O mundo lamentou a morte de Rob Stewartm cinegrafista e ambientalista responsável pela produção do filme Sharkwater.
Na época, vários meios de comunicação noticiaram a morte do mergulhador com uma narrativa de que Peter Sotis era o culpado pela morte de Rob Stewart, e muitos afirmavam que Sotis era um mergulhador técnico experiente e que havia levado outro mergulhador técnico relativamente “inexperiente” para um local o qual ele não estava qualificado.
Pouco tempo depois, os pais de Rob Stewart ingressaram com uma ação no tribunal de justiça americano, sob a alegação de que Sotis, a operadora Horizon Divers, a tripulação do barco e o fabricante do rebreather seriam os culpados pelo incidente e morte de Steawart.
“O aluno confiou sua vida ao instrutor de mergulho, que o levou a um terceiro mergulho sem precedentes aos 75m de profundidade”, disse o advogado, Michael Haggard, em uma entrevista coletiva em Miami. Ele também sugeriu que as paradas descompressivas haviam sido reduzidas pelo instrutor de mergulho e, que Stewart, não estava preparado para realizar aquele tipo de mergulho e a grande quantidade em um mesmo dia, e Stewart, por falta de experiência, teria concordado com o planejamento do instrutor.
Recentemente dois documentos de defesa foram arquivados no caso Stewart e que oferecem informações sobre as qualificações de Stewart como mergulhador técnico.
Stewart possuía várias certificações como:
- Instrutor de mergulho pela PADI e TDI
- Instrutor de Rebreather Draeger Dolphin
- Instrutor Trimix
- Instrutor avançado de Trimix
- Instrutor de limite estendido
- Instrutor Blender
- Instrutor avançado em naufrágios
- Instrutor de procedimentos de descompressão
- Instrutor avançado em Nitrox
- Instrutor especialista em equipamentos
É indiscutível que algumas das certificações que Stewart possuía, permitiriam o uso de misturas para mergulhos profundos com procedimentos para descompressão e indiscutivelmente era qualificado como mergulhador técnico.

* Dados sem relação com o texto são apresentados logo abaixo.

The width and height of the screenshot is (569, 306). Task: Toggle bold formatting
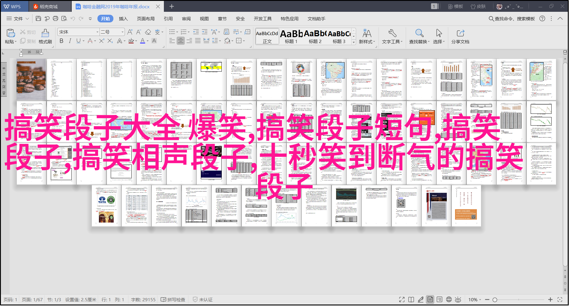(x=61, y=41)
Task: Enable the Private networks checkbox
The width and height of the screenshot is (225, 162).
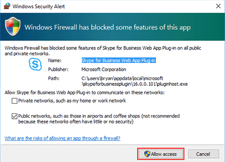Action: tap(14, 101)
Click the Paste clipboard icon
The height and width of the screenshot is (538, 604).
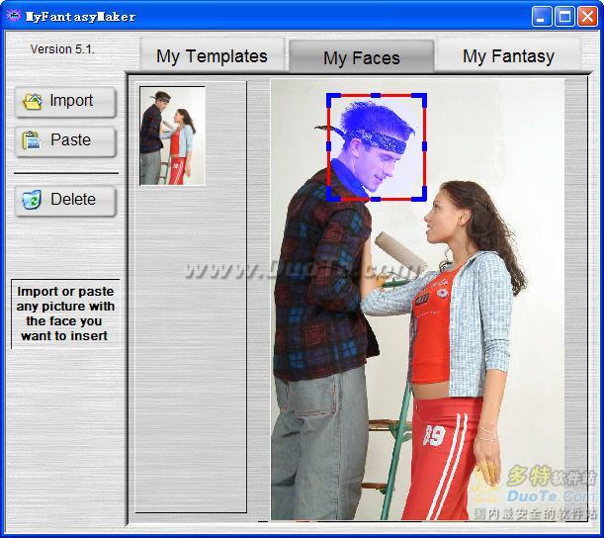[33, 140]
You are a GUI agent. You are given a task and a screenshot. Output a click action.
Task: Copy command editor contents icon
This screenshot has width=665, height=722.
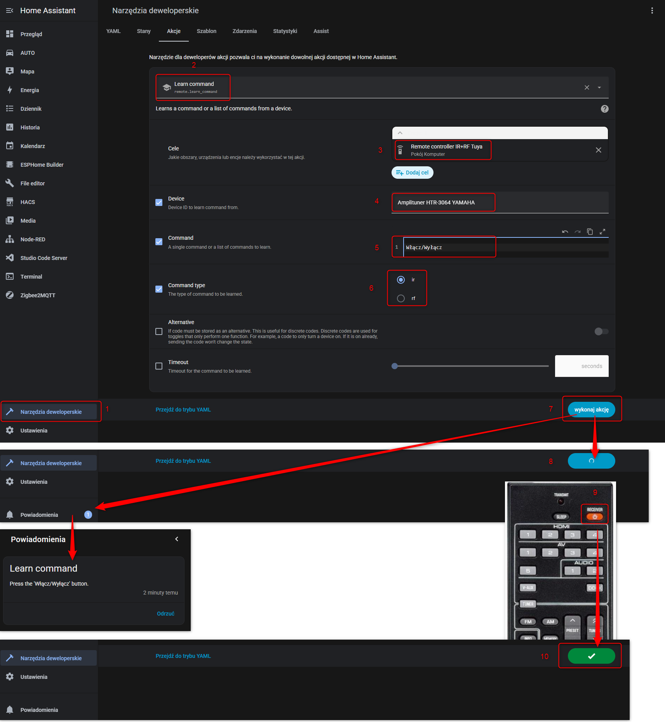(x=590, y=232)
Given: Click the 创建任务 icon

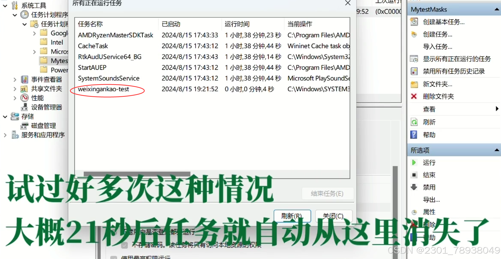Looking at the screenshot, I should tap(414, 34).
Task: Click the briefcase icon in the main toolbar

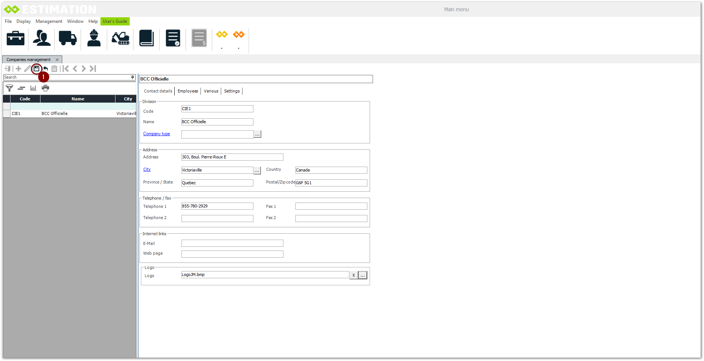Action: point(15,38)
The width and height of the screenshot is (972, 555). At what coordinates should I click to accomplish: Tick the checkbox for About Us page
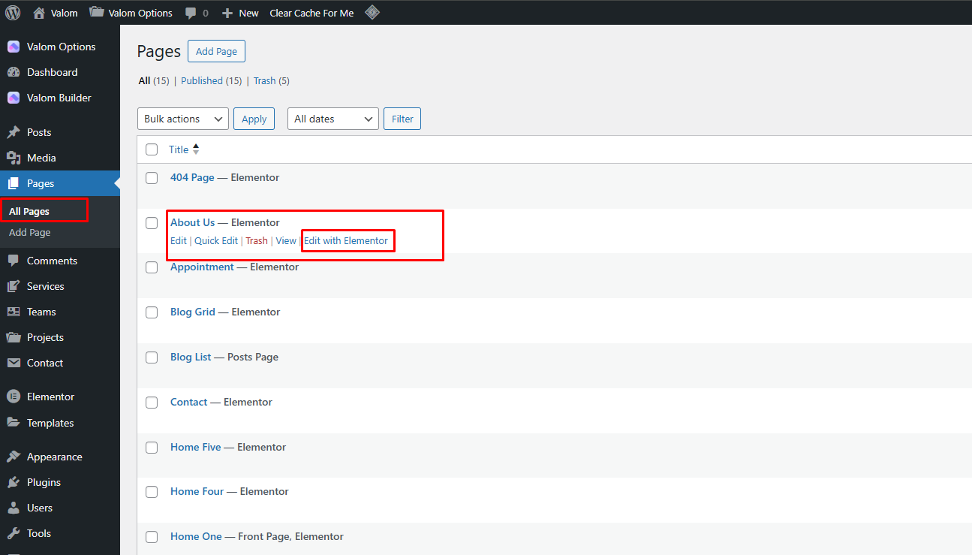click(x=152, y=223)
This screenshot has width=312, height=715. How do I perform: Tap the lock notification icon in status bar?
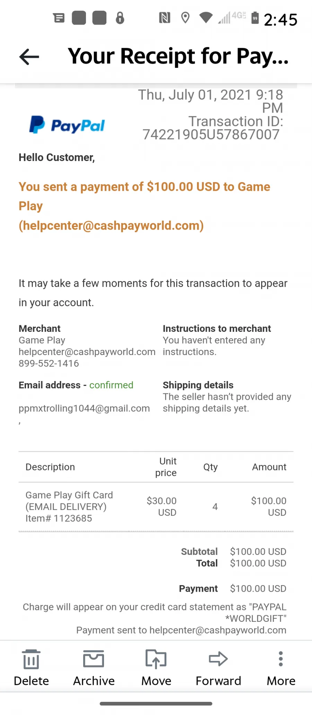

Não há dúvidas de que Stewart possuía conhecimento sobre os mergulhos realizados naquele dia, os riscos e compreendia totalmente as implicações de ajustar seu fator de gradiente e mistura de gás para encurtar os tempos de descompressão.
Os críticos contestaram que a experiência de Stewart estava relacionada ao mergulho em circuito aberto, não a rebreathers. Embora esse seja um argumento válido, Stewart realizou quase 50 mergulhos e um ano de treinamento em sua unidade de rebreather rEvo, e grande parte da teoria do mergulho profundo é a mesma, independentemente do aparelho que o mergulhador utiliza. Avaliar os riscos da doença descompressiva é uma lição básica no mergulho profundo.
Após essas novas revelações e em uma reviravolta interessante, os advogados da rEvo sugeriram agora que, se alguém foi negligente, foi a Sharkwater Productions, que estava produzindo uma filmagem, bem como o companheiro de Stewart, Brock Cahill, que organizou o mergulho com a Horizon, preparou o treinamento com Sotis e com a Add Helium, além de negociar os rebreathers com rEvo.
De acordo com os documentos do tribunal, a produtora Sharkwater deveria ter seguido os padrões canadenses e americanos para conduzir um mergulho seguro durante as filmagens, e eles afirmam que a Sharkwater Productions não fez isso.
Outras revelações
Novos documentos também alegam que Stewart não revelou uma condição médica preexistente – uma predisposição para desmaiar e ele nunca mencionou em sua liberação médica quando começou a treinar. De acordo com o processo judicial, “Robert Stewart, no todo ou em parte, causou a lesão, o incidente e os danos alegados, por não divulgar intencionalmente as condições médicas pré-existentes que o tornaram impróprio para a operação de mergulho comercial em que estava envolvido. Ele não informou em três questionários médicos separados entregue para serem preenchidos por ele e enviados ao Sotis e a operadora Add Helium.
O documento do tribunal sugere que se a empresa soubesse sobre uma predisposição para desmaiar, a Sotis e a Add Helium não teriam aceito Stewart como aluno.
As consequências do processo continuam. A empresa Add Helium de Sotis faliu e Sotis diz que deixou a indústria do mergulho para sempre. O caso está se arrastando para o final de seu quarto ano.
Sotis acabou sendo preso posteriormente pela receita federal americana e pela exportação ilegal de itens proibidos para Líbia. Ele foi acusado de contrabando, formação de quadrilha para violar e tentativa de violação civil e militar sem a necessária licença do Departamento de Comércio.